Mientras más me acercaba a la ciudad durante el escape, más estrictos eran los controles sanitarios. Llegó un punto en el que ya no podía encontrar basureros, lo que significaba no tener comida. Había estado casi tres días sin comer, alimentándome solo de hojas de árboles.

Bajo las miradas de todos, me contuve y tomé el plato, usando el tenedor para comer. Aun así, podía notar la mirada burlona de Sofía, que comía en pequeños bocados, mostrando su elegancia.

Carlos, al ver esto, mostró más disgusto hacia mí, pero ante la indicación de Gabriela, no tuvo más remedio que poner personalmente un ala de pollo frito en mi plato.

En un principio, pensé que incluso el arroz blanco más insípido ahora me sabría a gloria, pero al ver la apetitosa ala de pollo frito, —y saber que Carlos lo había servido personalmente—, sentí que mi estómago se revolvía.

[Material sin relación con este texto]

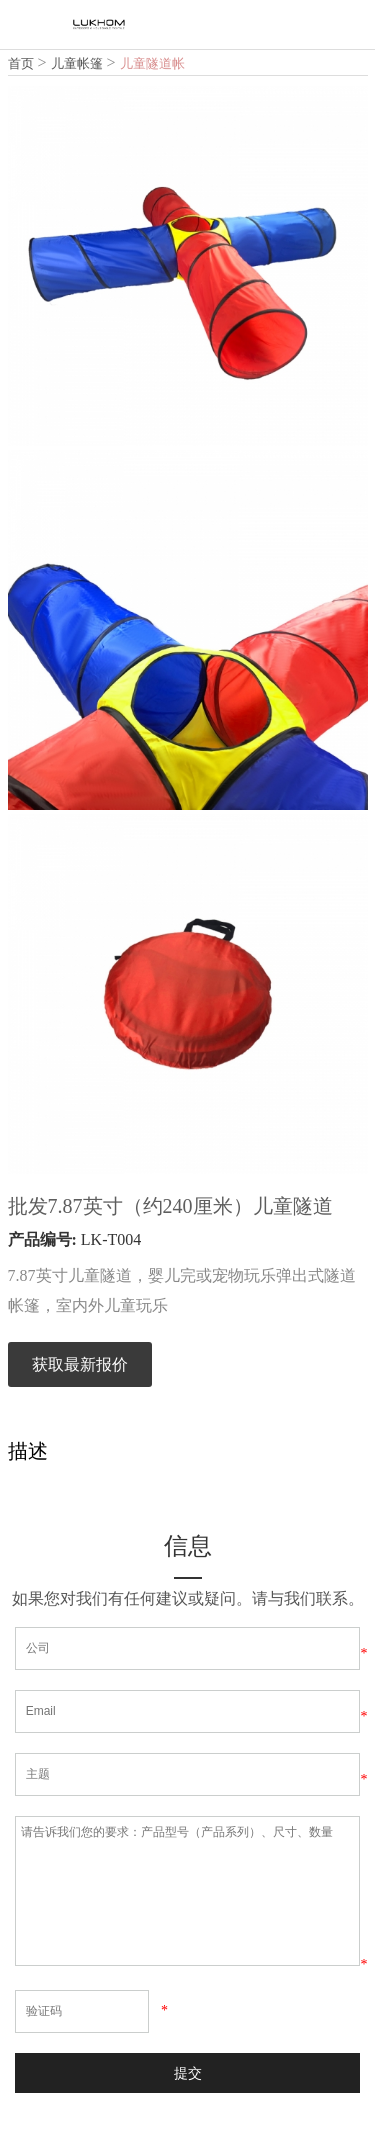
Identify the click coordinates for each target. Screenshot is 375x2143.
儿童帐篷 (77, 63)
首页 (21, 63)
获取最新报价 (80, 1364)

—Laura, come —insistió Gabriela—. Carlos sabe que te gusta la comida picante, y por eso pidió especialmente que el chef preparara un plato extra.

¡Mentira! Carlos no sabía nada de lo que me gustaba. Al contrario, yo conocía a la perfección sus preferencias; por ejemplo, el oro. Le encantaba el oro rosa.

—¿Qué pasa, Laura? —preguntó Javier, con preocupación, al notar que dudaba con el tenedor en la mano—. ¿Discutiste con Carlos en el camino de regreso? No te preocupes, después de comer, ajustaré cuentas con él.

—¡Papá! —protestó Carlos, quizás molesto por quedar en ridículo frente a Sofía.

No dije nada, solo negué con la cabeza y, venciendo el asco que me provocaba, usé el tenedor para llevarme el ala de pollo a la boca.

Pero nada más tragar, vomité.

Carlos quedó atónito, mientras yo me levantaba de la silla, me cubrí la cabeza y me escondí en un rincón.

—¡Perdón, perdón! Me lo comeré, ¡no me peguen!

Todos quedaron atónitos. Las lágrimas de Gabriela volvieron a caer mientras venía a abrazarme:

—¿Esa gente te maltrató, Laura? ¿Es eso? Dímelo, por favor.

Javier también se acercó seguido de Carlos.

La expresión de Javier era de dolor, mientras me miraba con compasión. Carlos, en cambio, fruncía el ceño sin decir nada. Su rostro estaba cada vez más sombrío.

¿Qué significaba so? ¿No se suponía que los secuestradores habían amenazado a los Martínez, diciéndoles que, si no pagaban el rescate, harían que su hija adoptiva supiera lo que era sufrir?

¿Por qué me preguntaban si había sufrido abusos?

En realidad, que me dieran pan mohoso o arroz pasado no era lo peor, considerando que después comí cosas que ni siquiera estoy segura de qué eran.

El problema no era el hambre, era el miedo. El terror de sentir que mi vida dependía de Carlos.

Los secuestradores negociaron directamente con él… y él eligió abandonarme. Me odiaba tanto…

Supongo que el verdadero malestar venía de ahí.